What is the easiest way to find a the books available each month on Prime?


----------



## Betsy the Quilter (Oct 27, 2008)

Browse from your Kindle is the easiest way to get to the list, but I think we had a link, too. On your Kindle, go to the store and then look for Kindle Owners' Lending as one of the browse categories.

I think browsing on the PC is the easiest way to browse. I browse them on the PC and then save ones that interest me to a Prime Lending wish list. I can access the wish list from my Kindles and pick the book from there (since you have to actually check them out via a Kindle).

I'll see if I can find a link...

EDIT: Here's the link. Click on the link and then bookmark it. You can choose subcategories along the left side.

Betsy


----------



## cork_dork_mom (Mar 24, 2011)

Thanks, Betsy! Got it bookmarked... now to find a book...


----------



## cork_dork_mom (Mar 24, 2011)

I tried to get a Prime book last month and one yesterday and was charged for both 

I did a search for historical romances and it showed them as $0.00 Prime but when I clicked on a specific title the price was $4.99 Prime. I went ahead and got it and was charged (which is o.k. because it looks like a good story)...

This is the book I got -


I know I must be doing something wrong but not exactly sure what...


----------



## Atunah (Nov 20, 2008)

I might be asking a dumb question here, but you are clicking on the prime option on the kindle when you get the books, right? When you go to a book on the kindle there are 2 options. One is buy and one is prime loan. Cant' recall how it looks on the fire now, but on the kindle I think they are next to each other, 2 buttons. It will also tell you on that page that if you haven't returned your previous book yet you have to do that and it tells you when you can get the next book, when the new time starts I mean. 

If you got it from the kindle and used the prime button, I would contact amazon though as that should be a prime loan then. 

Oh and I have been staring at that book on my kindles screensavers for days now.


----------



## Ann in Arlington (Oct 27, 2008)

cork_dork_mom said:


> I tried to get a Prime book last month and one yesterday and was charged for both
> 
> I did a search for historical romances and it showed them as $0.00 Prime but when I clicked on a specific title the price was $4.99 Prime. I went ahead and got it and was charged (which is o.k. because it looks like a good story)...
> 
> ...


You can only BORROW a "Prime Lending" book from your kindle device. It must be a KINDLE -- either eInk or Fire. It can't be a Kindle app on another device. And you can't do it through your computer. You won't even see a 'borrow' link on your computer, just a notation that says it is in the Kindle Owners Lending Library and can be borrowed by Prime members who are kindle owners. It says: "With your Prime membership, you can borrow this book for free on your Kindle device."

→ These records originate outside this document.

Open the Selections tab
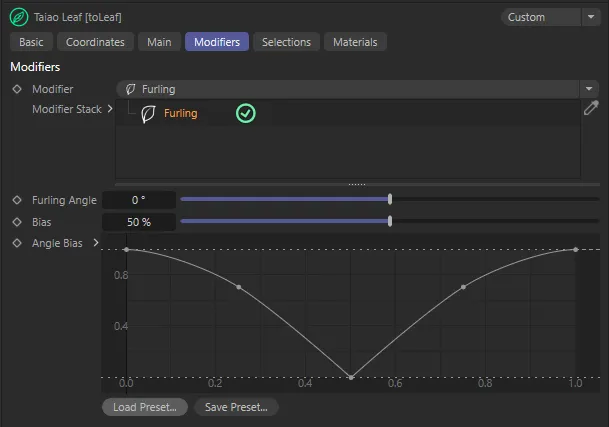The height and width of the screenshot is (427, 609). click(286, 42)
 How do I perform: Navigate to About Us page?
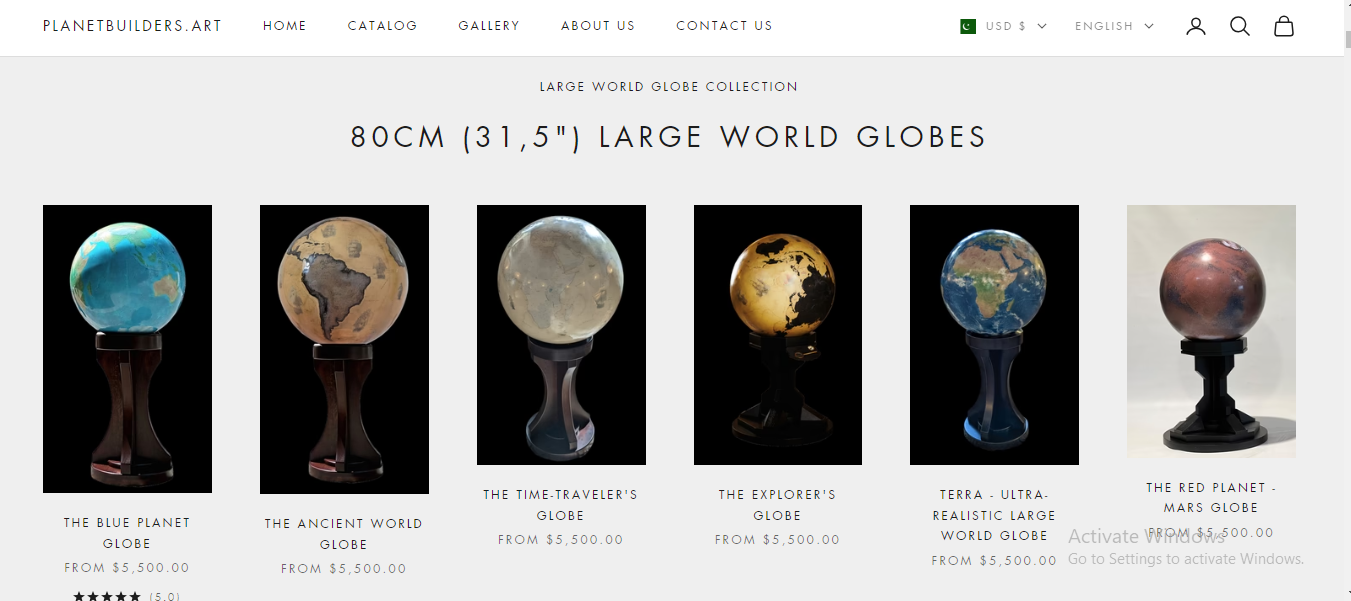coord(598,26)
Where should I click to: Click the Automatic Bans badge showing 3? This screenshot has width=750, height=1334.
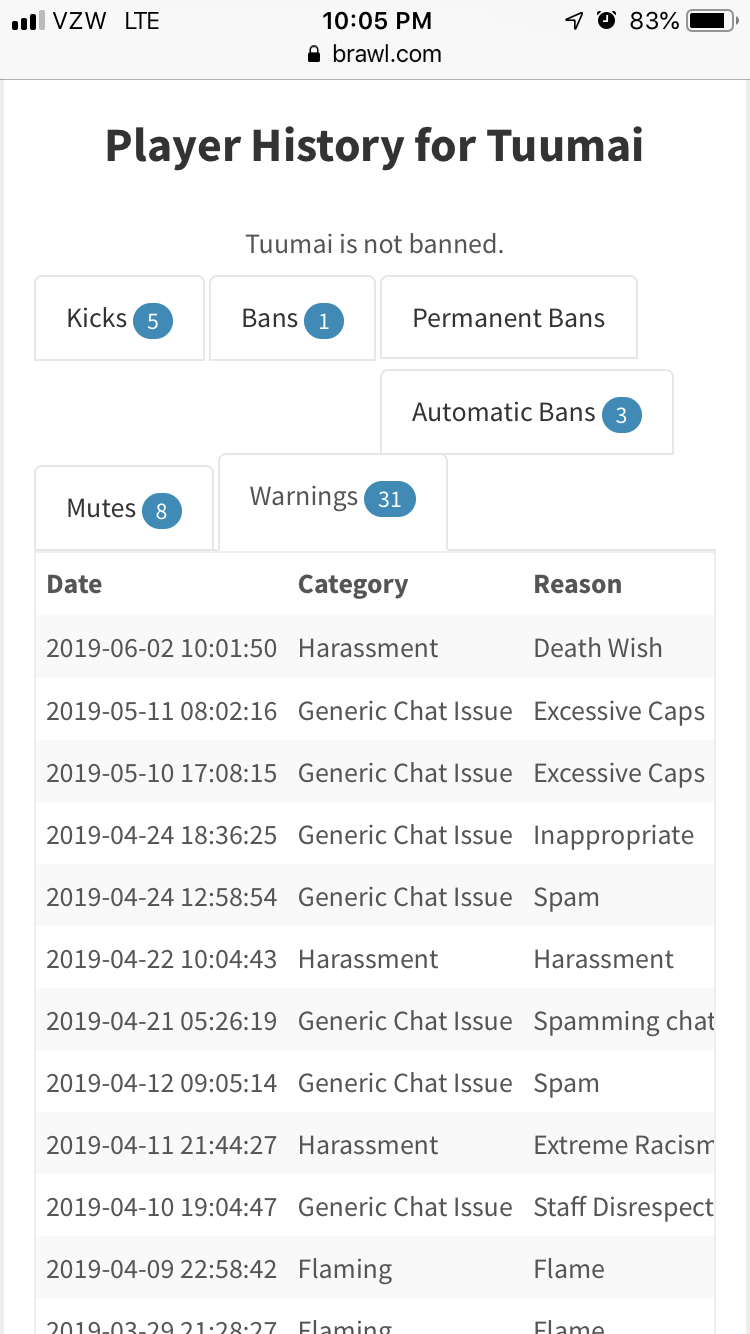pos(621,415)
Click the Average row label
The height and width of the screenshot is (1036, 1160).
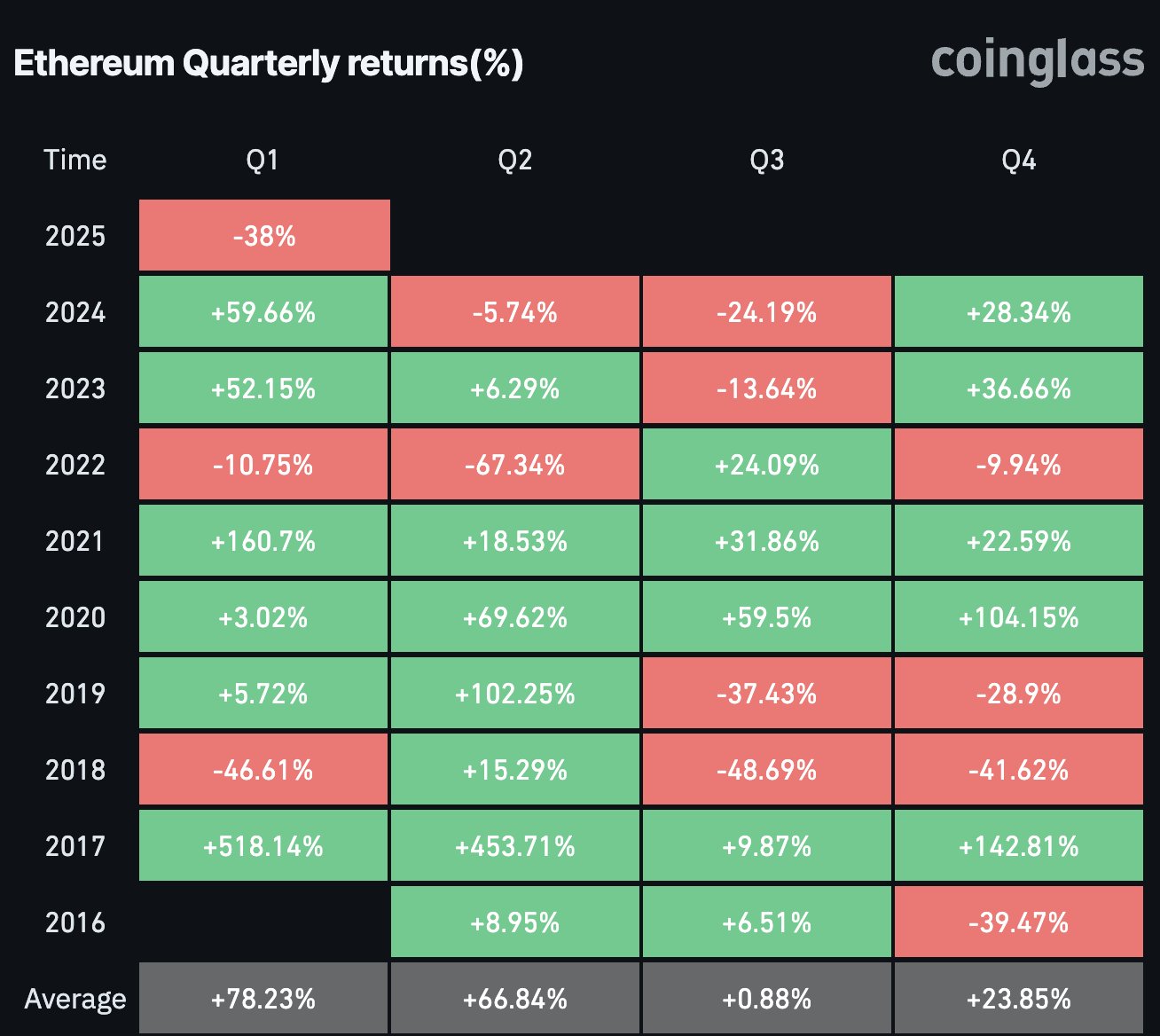click(x=75, y=999)

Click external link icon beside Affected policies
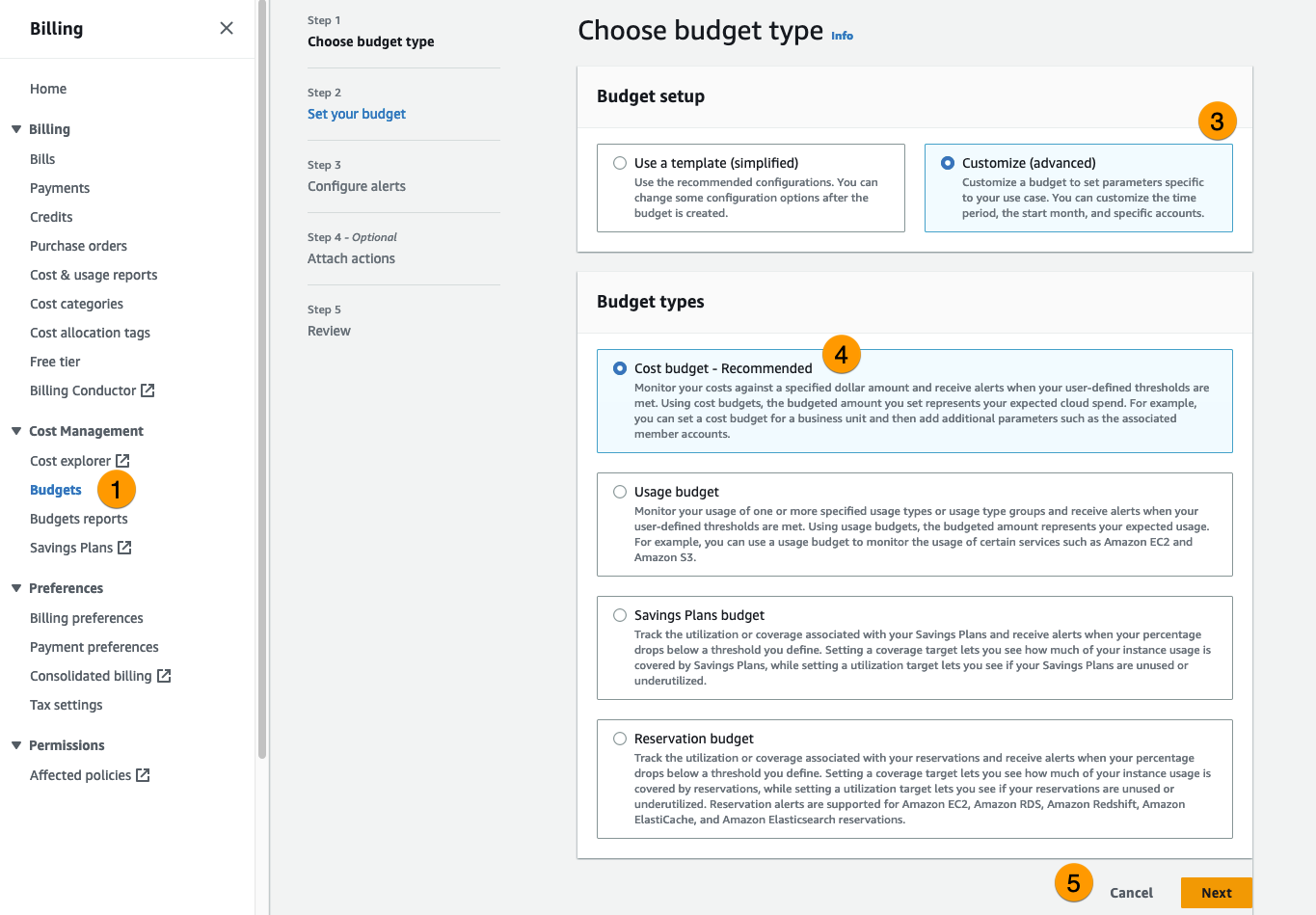143,775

The easiest thing, if you find a book that is in the KOLL and you figure you'll borrow it some month, is to make a dedicated KOLL wish list separate from your regular wish list. Then, each month, you go to your kindle and access the wishlist and pick a book from it. OR, just make note of the title and search for it on the kindle to borrow it. The key is: _you must borrow it from your KINDLE_. Hence the name "Kindle *Owners* Lending Library".


----------



## cork_dork_mom (Mar 24, 2011)

Ann in Arlington said:


> . The key is: _you must borrow it from your KINDLE_. Hence the name "Kindle *Owners* Lending Library".


"Light dawns on Marble Head" THAT's the ticket then.... I was choosing the book from the computer not my Paperwhite. Der


----------



## Atunah (Nov 20, 2008)

cork_dork_mom said:


> "Light dawns on Marble Head" THAT's the ticket then.... I was choosing the book from the computer not my Paperwhite. Der


Oops . Well, let us know how you like the book if you decide to keep it now.


----------



## Ann in Arlington (Oct 27, 2008)

cork_dork_mom said:


> "Light dawns on Marble Head" THAT's the ticket then.... I was choosing the book from the computer not my Paperwhite. Der




Remember if you did buy it, you have 7 days to return it. Or you can keep that one and borrow a different one for June.


----------



## Atunah (Nov 20, 2008)

I'll suggest to borrow this one



Cause its the first in that series where the one bought is the second.


----------



## Ann in Arlington (Oct 27, 2008)

Atunah said:


> I'll suggest to borrow this one
> 
> 
> 
> Cause its the first in that series where the one bought is the second.


Now that's completely sensible!


----------